How do we contextualize this? Earlier this year, I joined the new National Academy of Medicine Healthcare Intelligence/Machine Learning working group. Together with 35 other health leaders, we are outlining the promise, development, deployment, and use of AI for policymakers, suppliers, payers, pharmacists, technology companies, and patients. Each part of our health system needs a better translation:

  • Doctors: Doctors are communicators, putting their knowledge into decisions about patient care and expectations. AI needs to understand and evolve within that framework, using a physician's experience to ask informed questions from vast data sets. It shouldn't stop there: AI must present physicians with complex statistical recommendations in an easy-to-use format and close the feedback loop with an analysis of what worked.  As health care evolves, the value of medical translation expands. Doctors will translate increasingly complex concepts for patients, as well as translate how medical expertise is applied to machine learning and how medical practice is transformed based on real-world data.
  • Patients: Dr. Google is almost always a second opinion in the exam room. With the advent of machine learning, patient data literacy should also be a focus. Patients must and can be involved in care decisions: weighing risks, cost, and discomfort based on real-world data on what works in their exact situation. It is essential that patients can contextualize with their providers what matters to them.
  • Payers: has the patient improved? Was the treatment we approved the most economical? Where can we reduce risk while still innovating? Health plans know that the rising costs of current health care are not sustainable. Adding the payer's context around the reimbursement goals in science can help reduce costs and improve results. Payers could certainly do a better job of translating why they make decisions about denials and costs, than the cryptic explanation of previous benefit letters or refusals of authorization sent today.
  • Researchers: how to improve our drug discovery and clinical trial process is the subject of a book, not a point, but it is fair to say that there are vast opportunities for better translation in the pharmaceutical, device, and biotechnology sectors. I am very excited to improve how researchers intelligently select safe patient groups for clinical trials that reduce adverse events and use real-world data to show that a small control experience translates to broad and diverse patient segments.
  • Politicians: regulators play a crucial role in the responsible adaptation of AI to the health ecosystem. They translate when these models are medical devices and when they should be reimbursable. They will monitor issues related to safety, liability, and even unintended inclination if the models are built based on biased data. Like doctors, politicians are crucial interpreters and need to translate needs across all parts of the health care system effectively.
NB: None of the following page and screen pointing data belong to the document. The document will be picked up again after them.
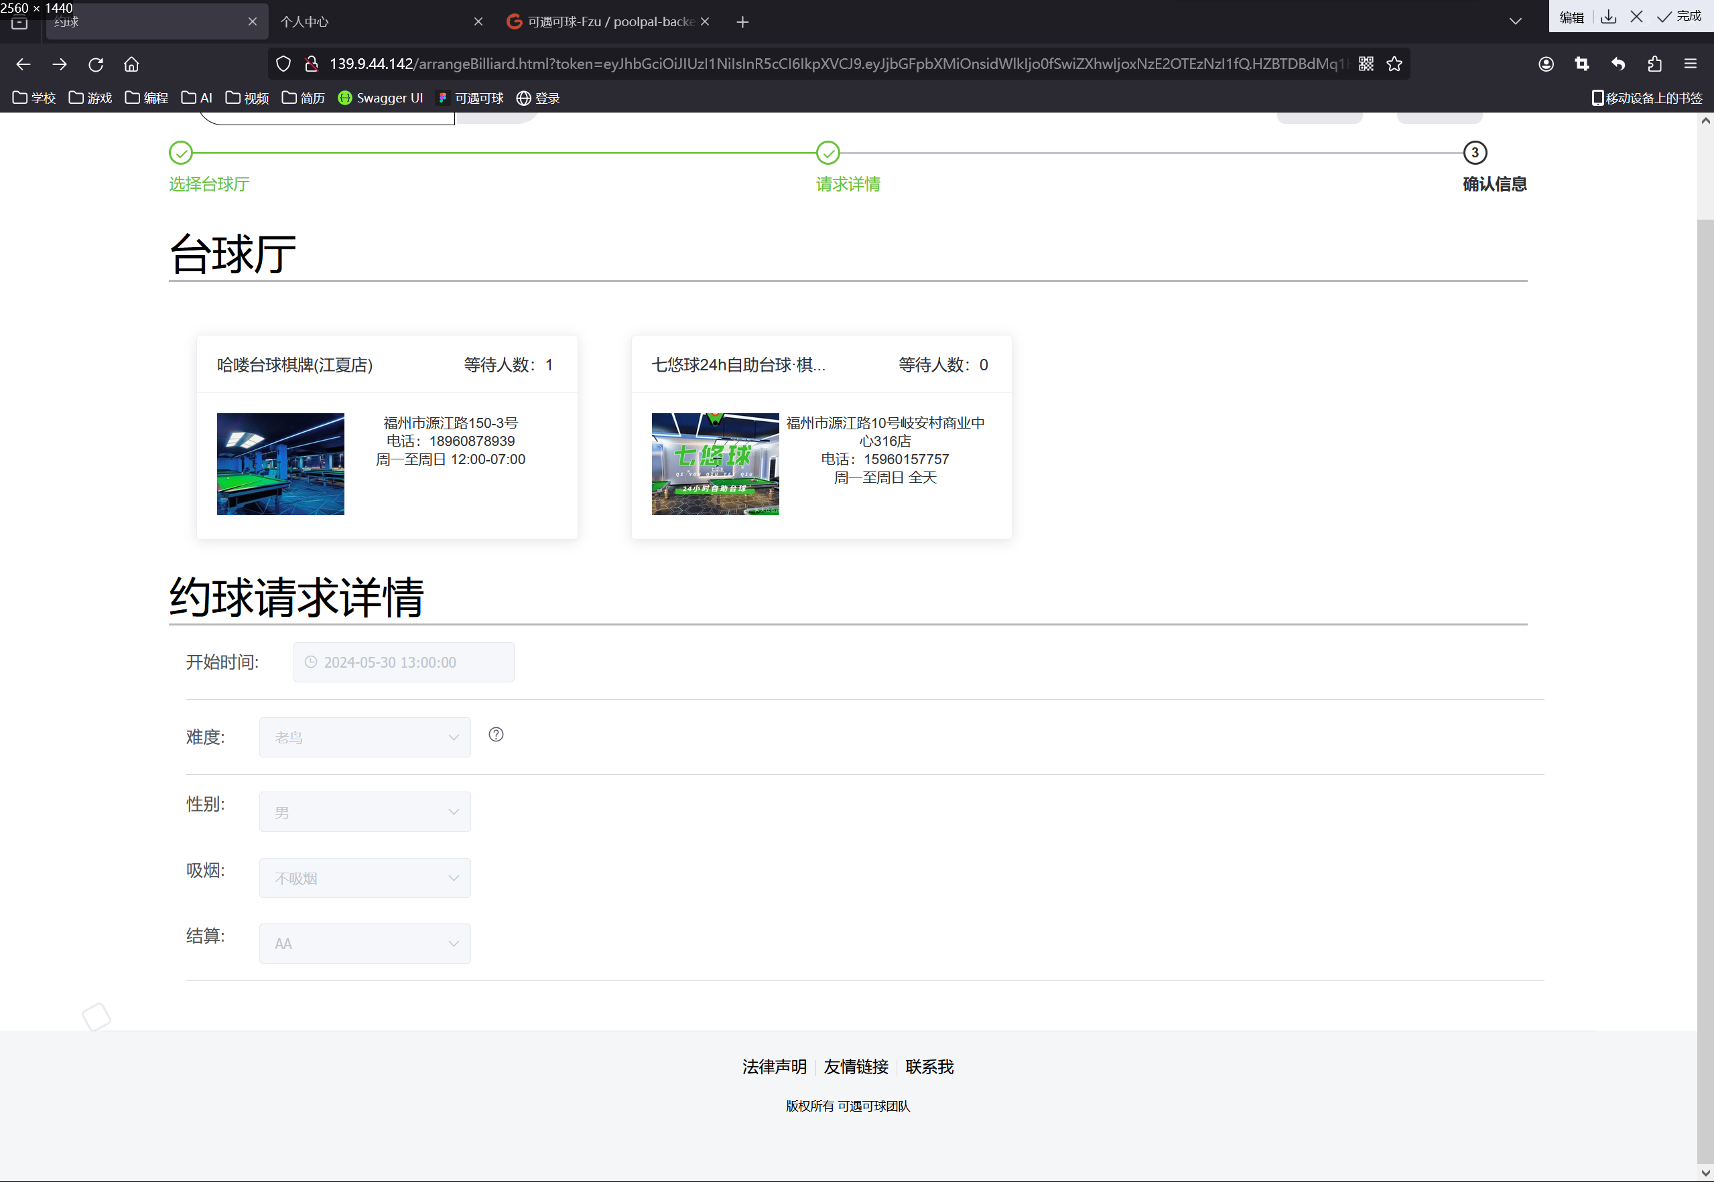
Task: Click the 开始时间 datetime input field
Action: pyautogui.click(x=404, y=662)
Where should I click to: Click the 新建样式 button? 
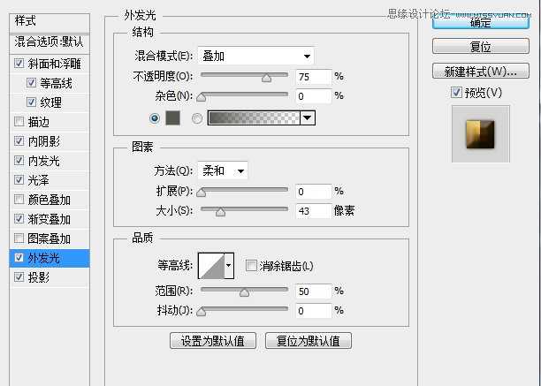tap(481, 71)
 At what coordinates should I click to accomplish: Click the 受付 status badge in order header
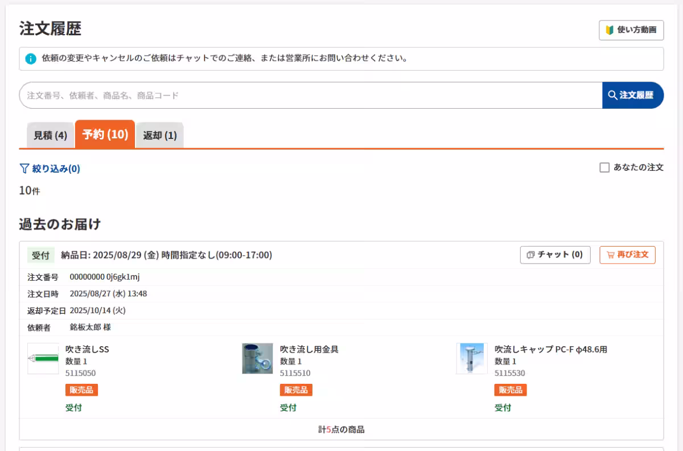(x=40, y=255)
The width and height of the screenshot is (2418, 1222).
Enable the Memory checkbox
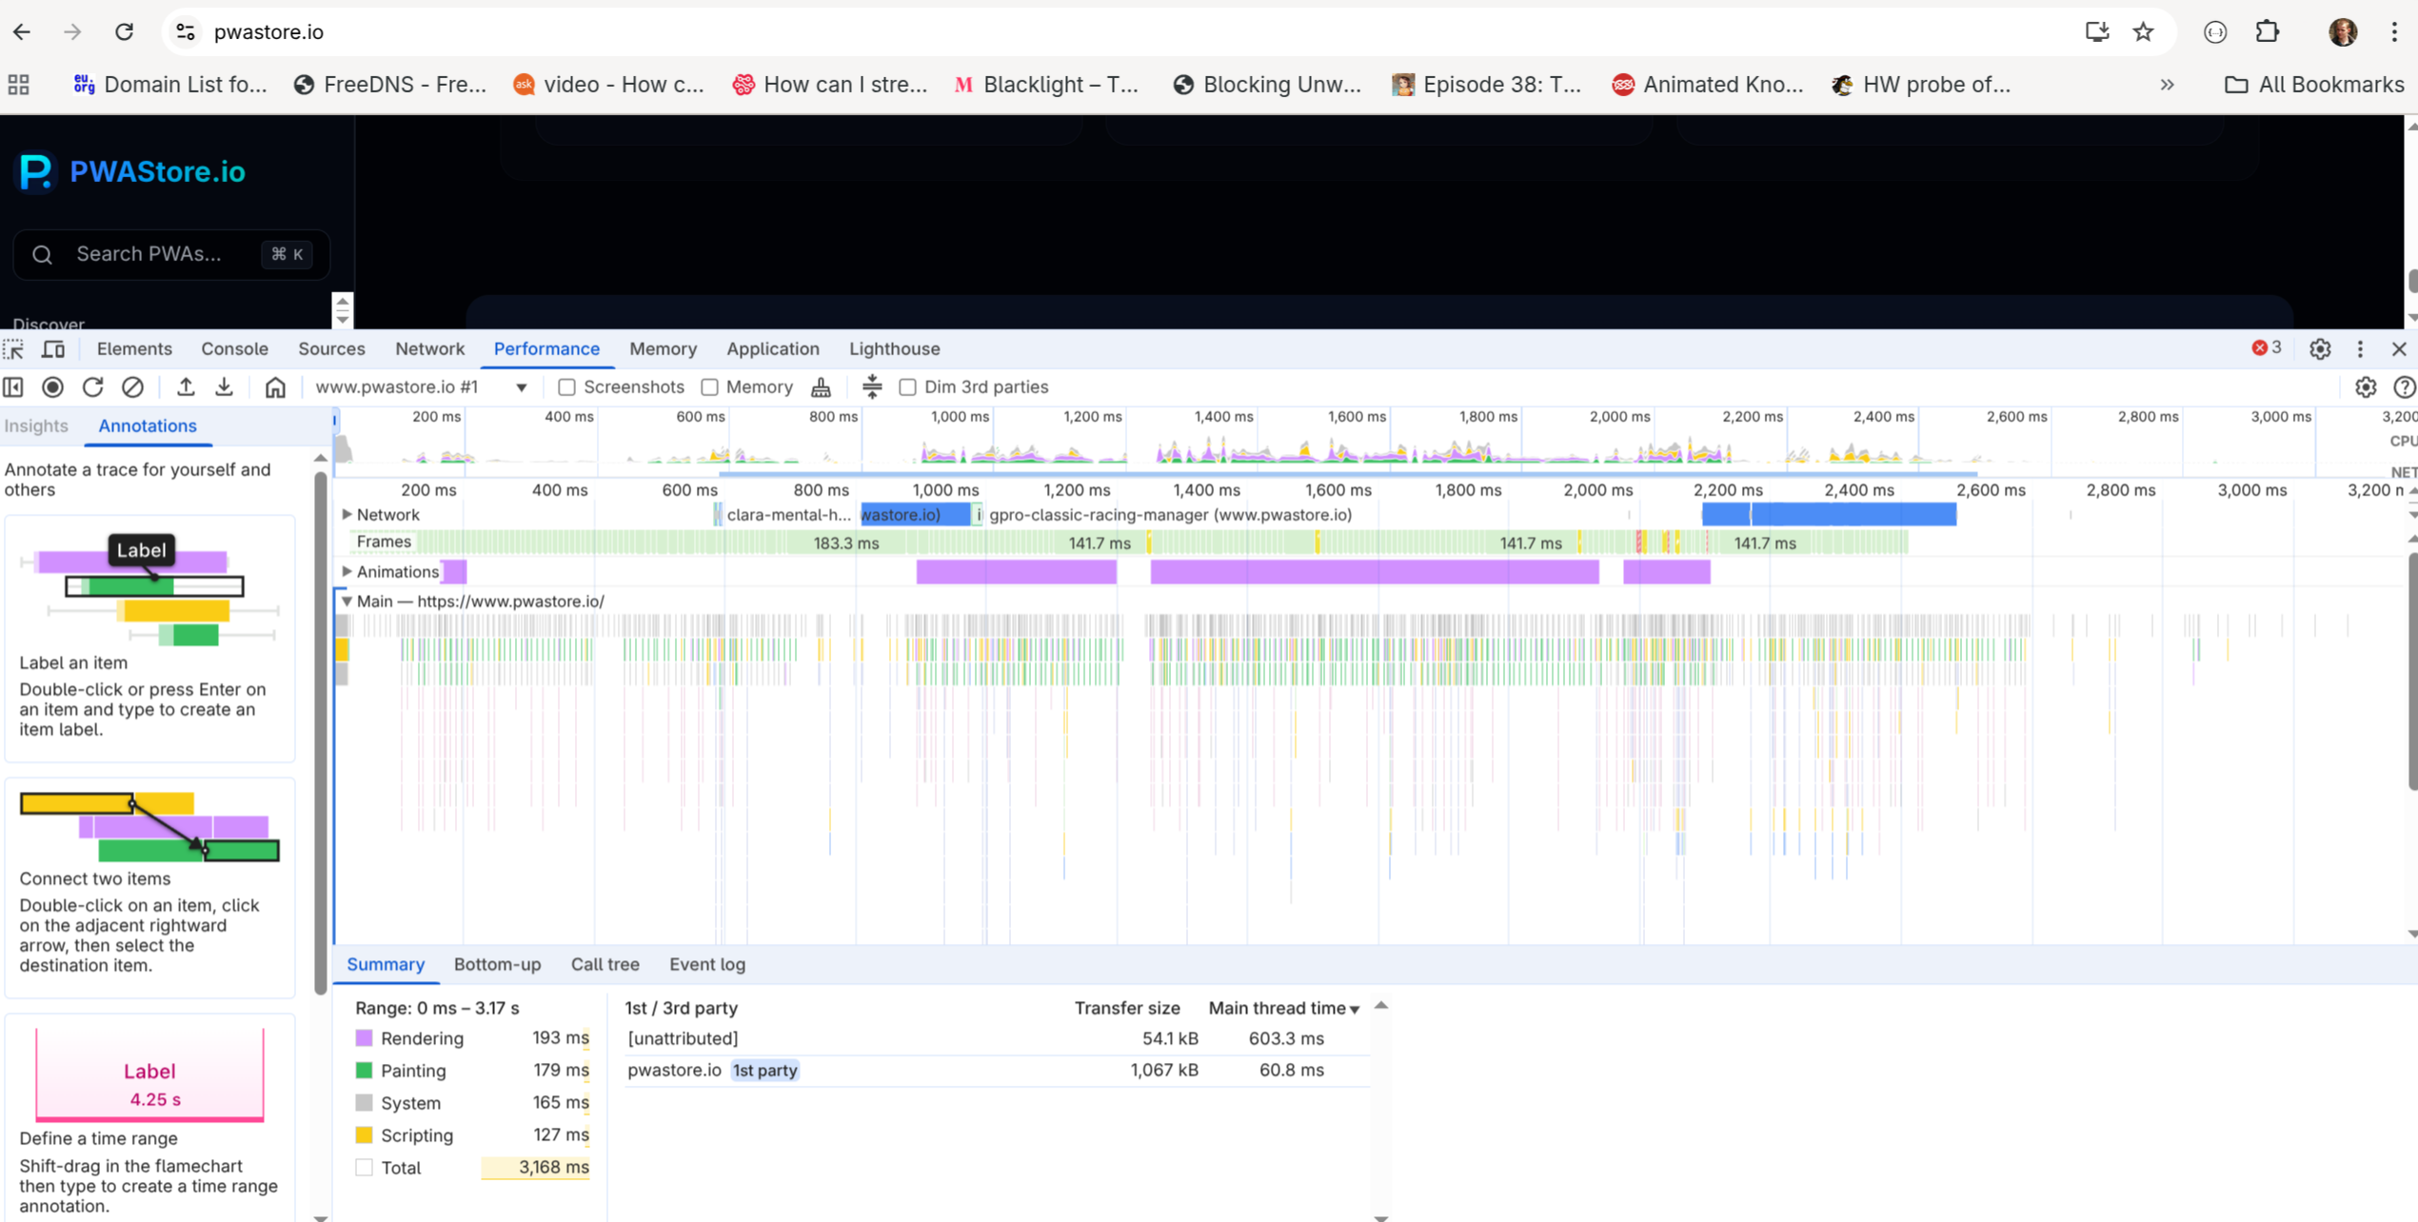click(709, 387)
  • Technology: Technology leaders share the burden of translation here as well. Healthcare technologies are often developed in a vacuum - far from hearing what doctors, patients, payers, and pharmacists need. The first comments about AI promised miraculous cures and produced few results. To be effective, AI needs to be carefully trained to contextualize results in more practical “so-what” actions. It is a conversation and it is not easy.

Until we can respond with clarity and consistency, "Should this patient take this medication, will it work better than another, and is it worth the price?", There is more context needed to do so. Artificial intelligence is just a tool to help us get there. It will only work well when it is very well trained and understood.